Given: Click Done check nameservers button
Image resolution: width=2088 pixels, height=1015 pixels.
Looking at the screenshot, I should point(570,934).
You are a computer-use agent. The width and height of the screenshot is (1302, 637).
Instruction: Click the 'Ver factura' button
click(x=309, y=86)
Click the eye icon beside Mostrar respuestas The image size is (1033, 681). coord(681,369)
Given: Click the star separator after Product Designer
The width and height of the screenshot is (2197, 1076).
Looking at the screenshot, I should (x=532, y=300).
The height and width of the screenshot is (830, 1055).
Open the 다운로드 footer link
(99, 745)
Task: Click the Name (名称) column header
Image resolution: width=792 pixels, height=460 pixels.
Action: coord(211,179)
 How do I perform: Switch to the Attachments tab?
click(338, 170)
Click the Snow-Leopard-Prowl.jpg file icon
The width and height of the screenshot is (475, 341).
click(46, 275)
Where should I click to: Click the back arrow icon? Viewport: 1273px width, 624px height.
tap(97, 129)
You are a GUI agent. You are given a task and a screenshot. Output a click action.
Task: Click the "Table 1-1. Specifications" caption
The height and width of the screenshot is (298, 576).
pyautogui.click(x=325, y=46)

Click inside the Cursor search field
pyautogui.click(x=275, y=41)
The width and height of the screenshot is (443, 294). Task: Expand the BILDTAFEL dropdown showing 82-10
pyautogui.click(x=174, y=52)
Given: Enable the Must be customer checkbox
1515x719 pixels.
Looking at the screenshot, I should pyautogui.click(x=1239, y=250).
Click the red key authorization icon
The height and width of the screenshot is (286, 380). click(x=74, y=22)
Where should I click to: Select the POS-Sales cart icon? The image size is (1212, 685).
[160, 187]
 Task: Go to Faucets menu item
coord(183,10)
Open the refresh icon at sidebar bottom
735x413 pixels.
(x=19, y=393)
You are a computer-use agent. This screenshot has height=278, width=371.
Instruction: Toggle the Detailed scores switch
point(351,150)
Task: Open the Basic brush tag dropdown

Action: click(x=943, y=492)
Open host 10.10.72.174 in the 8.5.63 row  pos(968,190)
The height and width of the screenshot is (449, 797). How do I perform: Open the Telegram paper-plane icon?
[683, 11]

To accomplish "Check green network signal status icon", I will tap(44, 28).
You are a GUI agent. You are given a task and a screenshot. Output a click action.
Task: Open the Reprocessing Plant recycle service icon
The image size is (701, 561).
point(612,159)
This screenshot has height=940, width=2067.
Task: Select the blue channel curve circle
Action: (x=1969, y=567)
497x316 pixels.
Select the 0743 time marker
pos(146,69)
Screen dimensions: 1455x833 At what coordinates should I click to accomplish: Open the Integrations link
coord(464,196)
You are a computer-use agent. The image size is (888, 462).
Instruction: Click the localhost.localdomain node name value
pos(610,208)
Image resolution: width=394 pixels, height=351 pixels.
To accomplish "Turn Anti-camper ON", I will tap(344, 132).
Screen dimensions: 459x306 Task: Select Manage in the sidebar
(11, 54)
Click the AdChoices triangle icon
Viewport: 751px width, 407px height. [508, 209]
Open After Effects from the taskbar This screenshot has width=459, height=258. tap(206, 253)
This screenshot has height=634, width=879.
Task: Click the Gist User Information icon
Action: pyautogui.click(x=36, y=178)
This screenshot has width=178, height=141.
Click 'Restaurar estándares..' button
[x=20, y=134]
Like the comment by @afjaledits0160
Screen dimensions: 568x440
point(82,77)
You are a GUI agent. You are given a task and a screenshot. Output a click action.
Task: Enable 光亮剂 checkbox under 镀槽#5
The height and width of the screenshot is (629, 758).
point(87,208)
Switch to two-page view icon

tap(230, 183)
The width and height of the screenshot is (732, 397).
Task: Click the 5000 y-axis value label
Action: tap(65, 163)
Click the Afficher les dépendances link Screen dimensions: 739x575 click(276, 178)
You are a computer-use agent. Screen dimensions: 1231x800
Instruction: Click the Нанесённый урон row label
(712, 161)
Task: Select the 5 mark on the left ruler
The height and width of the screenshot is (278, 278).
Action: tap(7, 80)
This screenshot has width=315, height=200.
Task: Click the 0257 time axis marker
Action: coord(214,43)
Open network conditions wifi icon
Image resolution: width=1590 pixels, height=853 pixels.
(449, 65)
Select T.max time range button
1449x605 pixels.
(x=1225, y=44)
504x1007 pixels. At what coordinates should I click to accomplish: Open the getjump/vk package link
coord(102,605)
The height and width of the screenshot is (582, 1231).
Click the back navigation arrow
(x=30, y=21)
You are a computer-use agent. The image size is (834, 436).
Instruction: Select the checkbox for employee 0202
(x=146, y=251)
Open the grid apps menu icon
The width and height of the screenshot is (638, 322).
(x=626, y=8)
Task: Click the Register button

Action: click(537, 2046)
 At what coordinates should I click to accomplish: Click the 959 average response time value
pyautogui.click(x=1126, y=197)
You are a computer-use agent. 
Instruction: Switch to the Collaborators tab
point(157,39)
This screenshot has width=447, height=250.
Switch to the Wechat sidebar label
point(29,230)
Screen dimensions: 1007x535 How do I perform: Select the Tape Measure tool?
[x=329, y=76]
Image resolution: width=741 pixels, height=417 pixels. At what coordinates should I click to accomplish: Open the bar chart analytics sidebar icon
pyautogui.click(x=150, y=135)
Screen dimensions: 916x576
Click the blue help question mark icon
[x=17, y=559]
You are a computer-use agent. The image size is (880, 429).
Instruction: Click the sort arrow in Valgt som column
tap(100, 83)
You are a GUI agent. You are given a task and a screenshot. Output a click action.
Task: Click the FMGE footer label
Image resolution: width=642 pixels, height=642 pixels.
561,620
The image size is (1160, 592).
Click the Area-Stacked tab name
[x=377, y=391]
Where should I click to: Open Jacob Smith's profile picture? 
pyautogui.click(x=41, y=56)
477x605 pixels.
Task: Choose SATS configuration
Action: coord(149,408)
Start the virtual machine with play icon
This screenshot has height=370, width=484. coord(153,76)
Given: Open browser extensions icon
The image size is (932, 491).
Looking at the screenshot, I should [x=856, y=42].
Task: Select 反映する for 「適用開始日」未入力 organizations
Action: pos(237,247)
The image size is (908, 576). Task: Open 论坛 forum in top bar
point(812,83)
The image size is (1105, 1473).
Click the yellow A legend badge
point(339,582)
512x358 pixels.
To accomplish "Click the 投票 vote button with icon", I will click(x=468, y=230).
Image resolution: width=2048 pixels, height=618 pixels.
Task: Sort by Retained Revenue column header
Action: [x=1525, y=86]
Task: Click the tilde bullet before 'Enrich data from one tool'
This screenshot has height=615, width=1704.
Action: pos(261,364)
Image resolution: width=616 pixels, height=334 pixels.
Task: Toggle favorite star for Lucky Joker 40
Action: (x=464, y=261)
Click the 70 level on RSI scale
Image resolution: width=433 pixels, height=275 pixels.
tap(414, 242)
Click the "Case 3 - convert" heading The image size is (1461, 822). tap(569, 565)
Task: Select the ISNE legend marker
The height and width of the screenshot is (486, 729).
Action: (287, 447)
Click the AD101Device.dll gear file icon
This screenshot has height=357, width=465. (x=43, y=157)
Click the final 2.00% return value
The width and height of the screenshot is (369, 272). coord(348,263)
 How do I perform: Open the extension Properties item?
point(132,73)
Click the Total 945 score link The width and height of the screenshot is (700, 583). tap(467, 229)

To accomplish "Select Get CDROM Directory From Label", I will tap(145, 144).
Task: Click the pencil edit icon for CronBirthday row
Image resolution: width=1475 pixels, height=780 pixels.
※
| PROBLEM DESCRIPTION |
Everything above from the line containing "Task: Select the 5 mark on the left ruler" through the line containing "You are a computer-use agent. The image size is (834, 436)." must be copied exactly. Nothing outside that range belongs in the answer.

| ANSWER BELOW |
Task: Select the 5 mark on the left ruler
The height and width of the screenshot is (278, 278).
Action: tap(7, 80)
This screenshot has width=315, height=200.
Task: Click the 0257 time axis marker
Action: coord(214,43)
Open network conditions wifi icon
Image resolution: width=1590 pixels, height=853 pixels.
(449, 65)
Select T.max time range button
1449x605 pixels.
(x=1225, y=44)
504x1007 pixels. At what coordinates should I click to accomplish: Open the getjump/vk package link
coord(102,605)
The height and width of the screenshot is (582, 1231).
Click the back navigation arrow
(x=30, y=21)
You are a computer-use agent. The image size is (834, 436).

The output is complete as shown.